Methyl Parathion Modifies Foraging Behaviour in Honeybees (Apis mellifera) DAVID GUEZ,* SHAO-WU ZHANG AND MANDYAM V. SRINIVASAN

Research School of Biological Sciences, Australian National University, P.O. Box 475, Canberra, ACT, 0200, Australia Accepted 16 April 2004

Abstract. We examined the effects of sublethal doses of an organophosphorus insecticide, Methyl Parathion (MeP), on the foraging behaviour of honeybees (Apis mellifera ligustica) in a flight cage. The results revealed that MeP modified the frequency of visits to a feeding station to which the bees had previously been trained. A dose of 50 ng per animal elicited an increase in the frequency of visits to the feeder, compared to control animals. A dose of 10 ng, on the other hand, led initially to a decrease in the visit frequency, followed by an increase to a level above that of the controls. A hypothesis is presented to account for the way in which MeP affects foraging behaviour. We propose that the behavioural assay presented here could be useful as a preliminary screening test to study sublethal effects of pesticides on foraging performance in honeybees. Keywords: foraging; cholinergic system; organophosphates; honeybee; Apis mellifera

Introduction Sublethal effects of pesticides on behaviour are difficult to study or predict. Nevertheless, such studies are vital to the development of improved methods of risk assessment and to the evaluation of the ecological and economical impact of insecticides and pesticides in general. It is therefore important to study the potential effects of such molecules on behaviours that are relevant to the organism under study. In the honeybee, one such behaviour is foraging behaviour. This behaviour is crucial not only to the survival and growth of the colony, but also to the commercial value of beekeeping, as it is a prime determinant of honey production. *To whom correspondence should be addressed: Tel.: +61-2-6125-9701; Fax: +61-2-6125-3808; E-mail: [email protected]

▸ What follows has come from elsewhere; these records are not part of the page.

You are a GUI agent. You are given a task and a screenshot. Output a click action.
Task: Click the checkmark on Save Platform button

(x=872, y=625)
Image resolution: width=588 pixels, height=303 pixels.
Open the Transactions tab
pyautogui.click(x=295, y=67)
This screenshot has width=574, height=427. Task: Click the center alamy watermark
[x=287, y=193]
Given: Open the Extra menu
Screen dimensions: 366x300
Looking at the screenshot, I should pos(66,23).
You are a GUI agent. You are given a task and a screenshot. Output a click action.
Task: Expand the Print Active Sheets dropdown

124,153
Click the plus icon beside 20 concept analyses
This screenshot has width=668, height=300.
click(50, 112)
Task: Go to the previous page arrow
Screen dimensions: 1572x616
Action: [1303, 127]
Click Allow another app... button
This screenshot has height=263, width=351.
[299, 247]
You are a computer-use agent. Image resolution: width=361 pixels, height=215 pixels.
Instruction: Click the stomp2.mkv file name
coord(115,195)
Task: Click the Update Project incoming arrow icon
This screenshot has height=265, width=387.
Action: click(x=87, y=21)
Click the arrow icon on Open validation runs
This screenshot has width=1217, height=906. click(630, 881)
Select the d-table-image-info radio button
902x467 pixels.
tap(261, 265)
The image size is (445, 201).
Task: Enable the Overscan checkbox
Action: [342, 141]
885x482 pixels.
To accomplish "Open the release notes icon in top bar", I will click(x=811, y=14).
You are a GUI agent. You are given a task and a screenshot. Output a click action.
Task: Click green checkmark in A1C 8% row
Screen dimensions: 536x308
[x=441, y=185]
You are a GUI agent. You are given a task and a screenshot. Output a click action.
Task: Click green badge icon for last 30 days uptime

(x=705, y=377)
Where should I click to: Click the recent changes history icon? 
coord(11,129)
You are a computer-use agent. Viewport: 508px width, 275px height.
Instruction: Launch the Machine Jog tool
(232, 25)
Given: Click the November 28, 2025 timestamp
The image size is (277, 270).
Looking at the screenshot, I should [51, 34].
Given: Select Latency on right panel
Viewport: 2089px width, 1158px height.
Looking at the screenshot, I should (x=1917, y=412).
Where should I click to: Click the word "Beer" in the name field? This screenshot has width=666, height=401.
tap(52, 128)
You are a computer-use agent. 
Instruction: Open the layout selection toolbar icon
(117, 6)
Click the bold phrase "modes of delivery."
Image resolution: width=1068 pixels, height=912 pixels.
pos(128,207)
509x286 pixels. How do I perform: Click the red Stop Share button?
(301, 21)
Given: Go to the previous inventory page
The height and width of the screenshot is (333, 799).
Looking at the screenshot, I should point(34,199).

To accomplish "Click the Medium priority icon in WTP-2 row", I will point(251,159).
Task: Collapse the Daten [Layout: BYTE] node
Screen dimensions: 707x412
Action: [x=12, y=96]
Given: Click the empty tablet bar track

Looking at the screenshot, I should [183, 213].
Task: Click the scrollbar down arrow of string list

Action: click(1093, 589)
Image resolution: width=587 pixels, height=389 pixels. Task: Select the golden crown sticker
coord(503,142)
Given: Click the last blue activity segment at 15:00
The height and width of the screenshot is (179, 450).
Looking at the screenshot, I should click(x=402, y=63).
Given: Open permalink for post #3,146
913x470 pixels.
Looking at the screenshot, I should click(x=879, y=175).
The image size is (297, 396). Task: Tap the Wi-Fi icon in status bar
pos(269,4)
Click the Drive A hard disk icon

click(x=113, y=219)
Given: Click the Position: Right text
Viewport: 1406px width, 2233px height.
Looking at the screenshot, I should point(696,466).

Under normal conditions, the task that a bee performs in its colony tends to be a function of its age (Johnson, 2003). The early phase of a bee’s life is devoted to cleaning the hive and rearing brood. The middle phase involves construction work and guard duty at the hive entrance. The final phase of a bee’s life is devoted to foraging (Huang and Robinson, 1992). An abrupt disappearance of the older bees in a colony – the foragers – either through a natural calamity, or through manipulation by an experimenter, can induce the younger bees to take up foraging prematurely, in order to meet the colony’s foraging needs. Since such ‘‘precocious’’ foragers have had little opportunity or time to carry out the so-called ‘‘orientation’’ flights, where they learn about the outdoor environment around the hive (Capaldi, et al., 2000), many of them can, and do, get lost and are unable to return home. The loss of older bees as well as precocious

432 Guez et al. foragers in this way can have a dramatic impact on the viability of the colony. Therefore, a decrease in the forager population and/or foraging rate that is induced by, say, pesticides in the environment can have dire consequences for the survival of the colony. This would be true not only for lethal doses of pesticide, but also for sublethal doses that modify foraging behaviour in subtle ways. In this study, we investigate the effect of a pesticide on honeybee behaviour by using a simple measure – the foraging frequency of individually marked bees. Measurement of foraging rate is a good first step in assessing the effect of a pesticide, since this parameter is likely to be affected by almost any modification of foraging behaviour. If foraging rate is indeed affected, then subsequent studies can be aimed at uncovering precisely what behavioural modification has led to the change in foraging rate. The need for rapid, preliminary tests of this nature for screening pesticides has been highlighted recently by Thompson (2003). In this study, we use Methyl Parathion (MeP), an insecticide of the organophosphate family, which is known to affect the insect cholinergic pathway by blocking acetylcholinesterase. Another motivation for using MeP is that this substance is often employed as a surrogate to investigate the effect of certain neurotoxins on a variety of organisms. There is therefore the attractive possibility of using the honeybee as a biosensor of potential environmental hazards.

Hive

Materials and methods

7m

We used a four frame nucleus hive of Apis mellifera ligustica. The hive was placed in an insect proof flight cage (10 m · 3 m) with a sucrose feeder (50% v/v sucrose solution) positioned 7 m away from the hive entrance (Fig. 1). A group of bees was trained to visit the feeder. Twenty of the bees were marked individually, using dots of nontoxic acrylic paint. The marked bees were subdivided into two groups of approximately 10 each. One group functioned as a control and the other was treated with MeP during a 10 min window prior to the beginning of the experiments. Bees were treated by topical application of 1 ll DMSO, or 1 ll MeP in DMSO (10 ng/bee, or 50 ng/bee) on the dorsal thorax immediately prior to the experiment. Visits of the marked bees to the feeder were then monitored for 1 hour. The results are displayed as numbers of visits during three successive 20-minute intervals (0–20, 20–40 and 40–60 min). To gather sufficient data the experiment was repeated at least 3 times, using a fresh set of bees each time. The figures show data pooled across all repetitions. All experiments were performed between 13:00 and 14:00 each day during the Austral summer. In a separate experiment, we checked for any possible effects of the solvent DMSO on its own, by using a procedure identical to that described above, to compare foraging rates of bees that had

ete

r Feeder

Figure 1. Experimental design (open view).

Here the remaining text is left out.